Perspiration clung to my upper lip as I watched him close the window once more. I rubbed the base of my back with my shirt, stopping a trickle of sweat in its tracks.
‘Just go, Robert. It’s over,’ I eventually said, in almost a whisper.
He laughed: hollow, disbelieving. ‘No, it’s not.’ He caught me looking at the tattoo and frowned. ‘You don’t seem to realise what you’ve done. You’ve made me fall in love with you.’
‘I haven’t done anything.’ My hand flew to my mouth, stifling a sob. ‘Please. Don’t make this harder than it already is.’
‘Tell me you love me.’
My heart raced, my eyes drawn to the smoothness of his palms. I wanted him in my life; I wanted the love he gave me, I wanted the way he brought my body alive, the way he made me feel like the version of myself I so desperately wanted to be.
‘I can’t.’
‘Then why do you look at me like that? Even with other people around, I see you looking at me, I can feel your eyes on me.’ His eyes followed my gaze to his hands. ‘Frey, I’m not stupid. Even now, I know you’re thinking about us.’
Lust surged through me; a wave of goosebumps travelled across my arms and down the length of my back. He moved towards me and placed a hand at the base of my neck, his fingers softly caressing my hairline.
‘Please get off,’ I whispered hoarsely, my eyes briefly closing and giving in to his touch. ‘Please.’
‘Freya.’ He continued to ply my skin with increasing urgency as he shifted forward once more. ‘You want me. You don’t want this to end.’ He breathed heavily into my ear. ‘Not this, not our chats, not our love for each other.’
My breathing came hard and fast. ‘Don’t.’ I couldn’t touch him. I knew I couldn’t touch him. ‘Please don’t,’ I said, my voice an urgent whisper as I felt the familiar stirring in the pit of my stomach.
‘Freya.’ He brought his lips towards mine and lingered above my mouth, his breath strong – the smell of lager enticingly close. ‘Freya.’ He brushed his lips against mine and I stumbled back towards the desk, my hand knocking the penholder – a gift from my daughter, made at school, years ago – to the ground.

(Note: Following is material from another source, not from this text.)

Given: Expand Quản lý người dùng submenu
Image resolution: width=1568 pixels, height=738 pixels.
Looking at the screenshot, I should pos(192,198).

I looked desperately at the broken clay shards, then back at him.
‘No. No. No,’ I gasped, realising this was exactly why I had to end my affair with Robert. ‘Please go.’
He didn’t move, his face twisted with hurt.
‘Please… go,’ I said again.
He nodded slightly and moved towards the door. Turning, he looked back at me.
‘Freya, I love you. Don’t give up on us now. We could have it all.’ He stopped talking and his eyes appeared to be drinking in the sight of me. ‘I’ve never given up on anything I love before and I’m not going to start now. I admired your work even before I met you in person and now you have become more than just an idol, you’ve become real. You’re a part of me now, Frey. We’re meant to be.’
He turned the key and then, straightening up, he left. The door remained wide open.
I waited, my ragged breath echoing in my ears. Hot tears wet my cheeks and I strode to the door, slamming it shut, turning the key once more. I stumbled to the sofa and sat, elbows on my knees, my hands over my face.
I wanted to tell myself that it would all be fine: that Robert would just walk away, that I would forget how good he made me feel. I couldn’t. Instead, my mind was wracked by an image of his naked body lying on his bed, the smell of sex on his skin and limbs tangled in damp sheets.